Work required
Extract precisely the lines that run from the line containing "Screen dimensions: 1968x1267" to the end of the records below, with both ends included and pictures omitted.

Extracted material Block Start

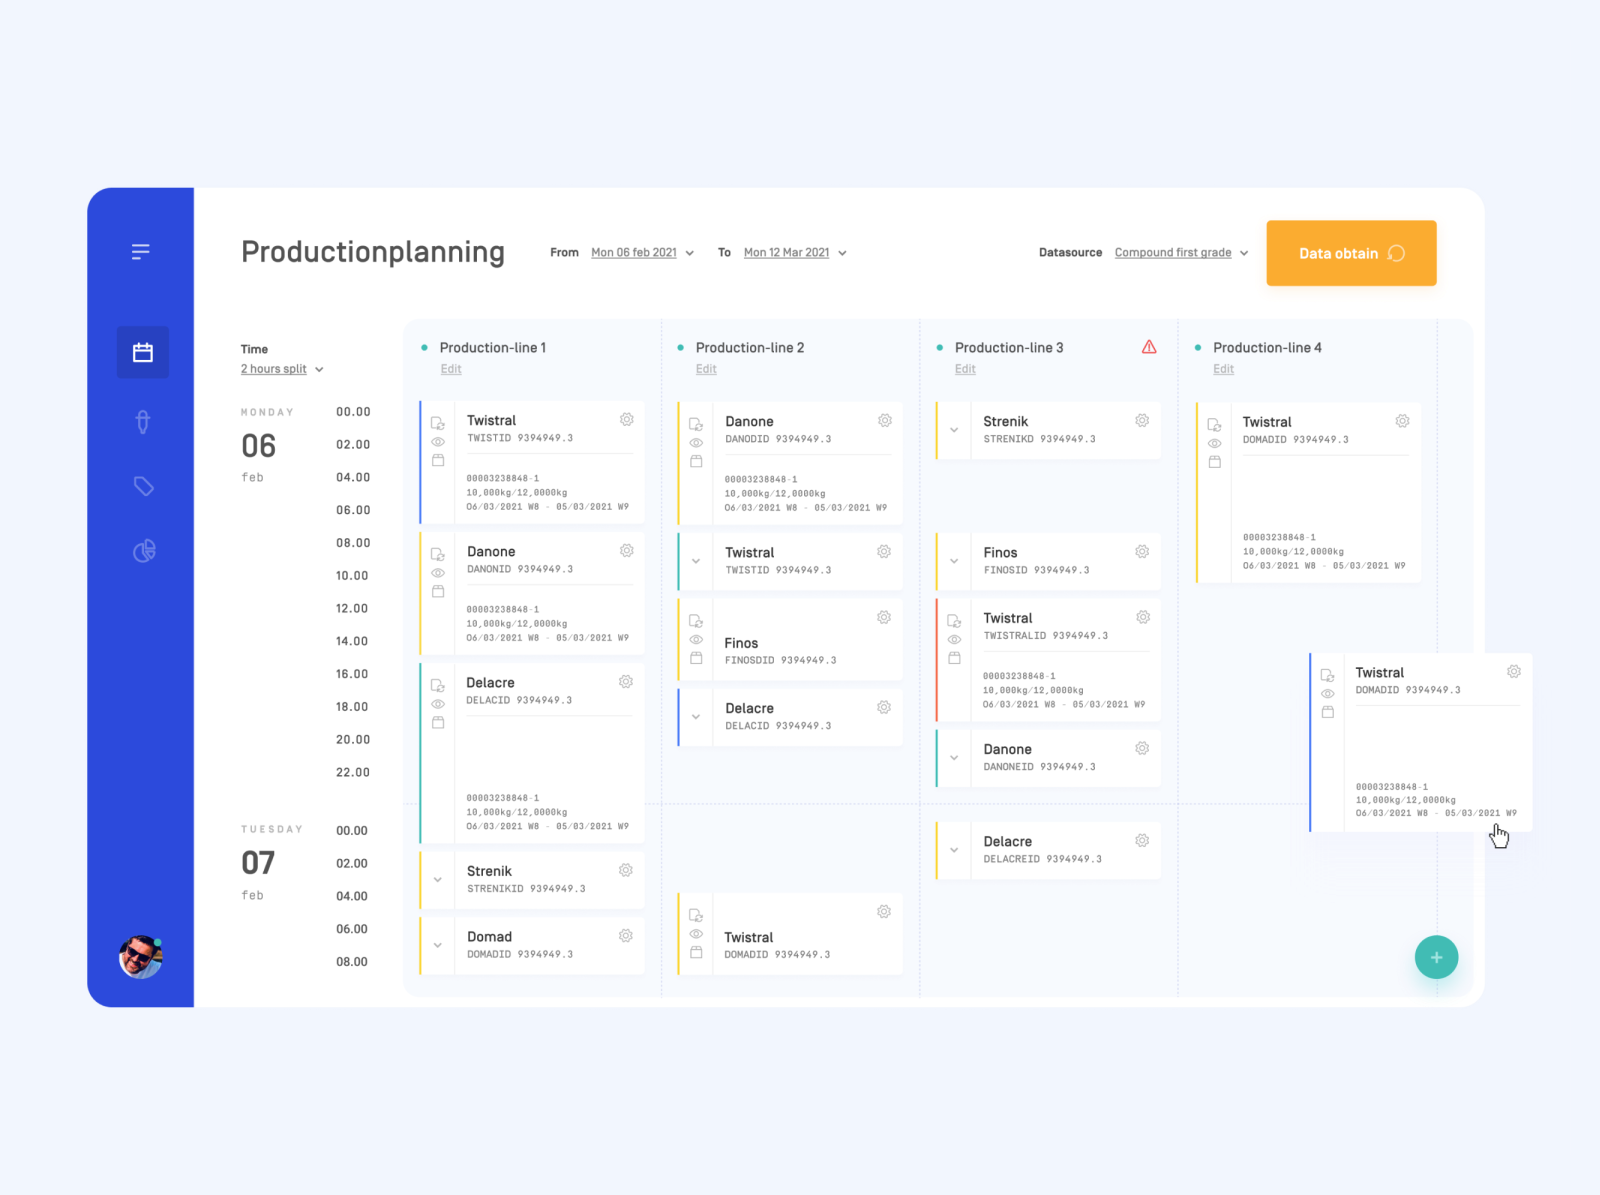This screenshot has width=1600, height=1195.
Task: Expand the collapsed Strenik card
Action: click(437, 880)
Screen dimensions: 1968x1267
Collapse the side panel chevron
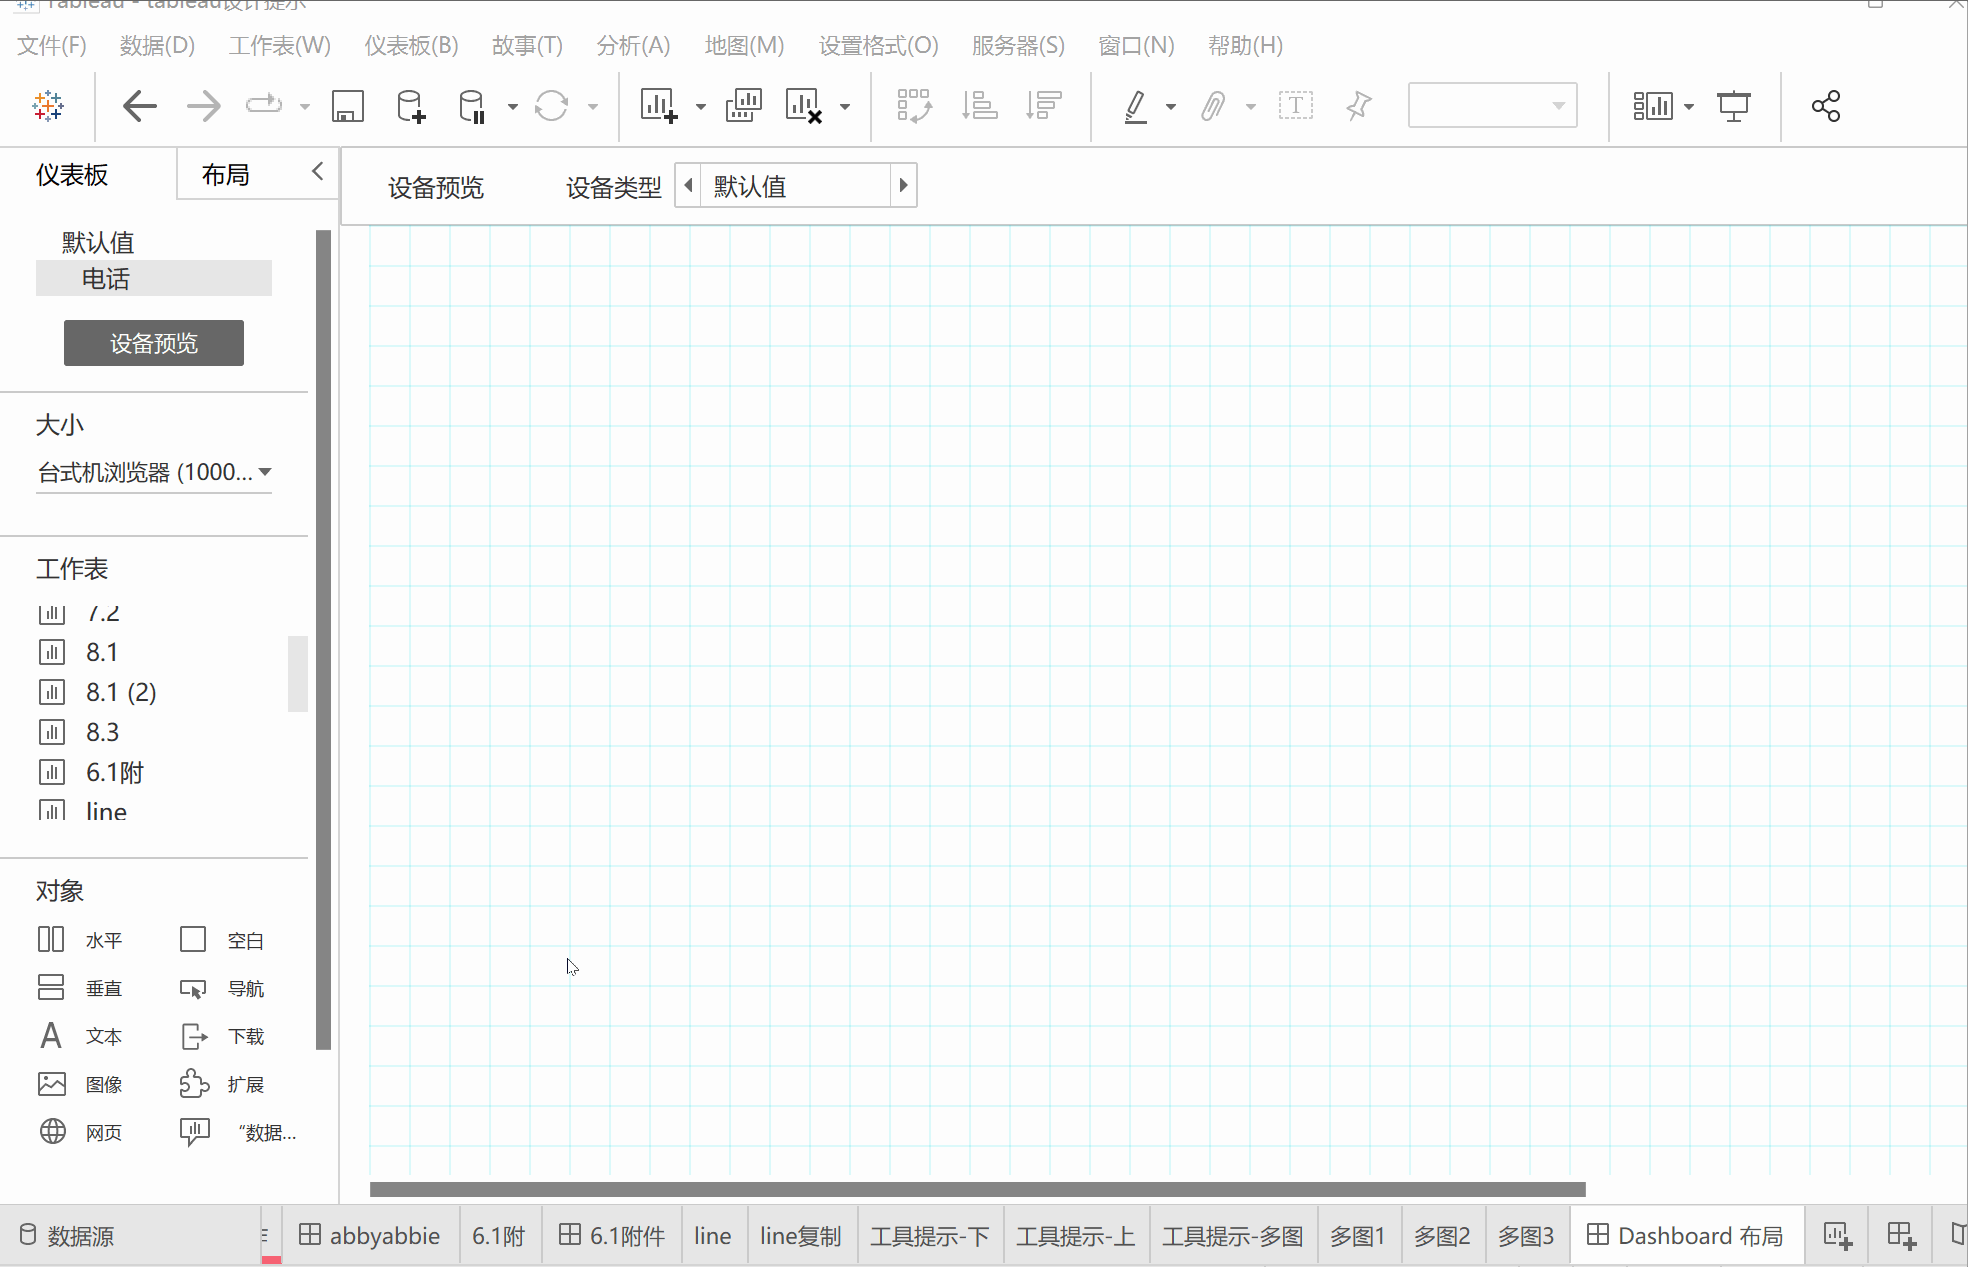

Extracted material Block End

Response to this exercise
Screen dimensions: 1968x1267
Collapse the side panel chevron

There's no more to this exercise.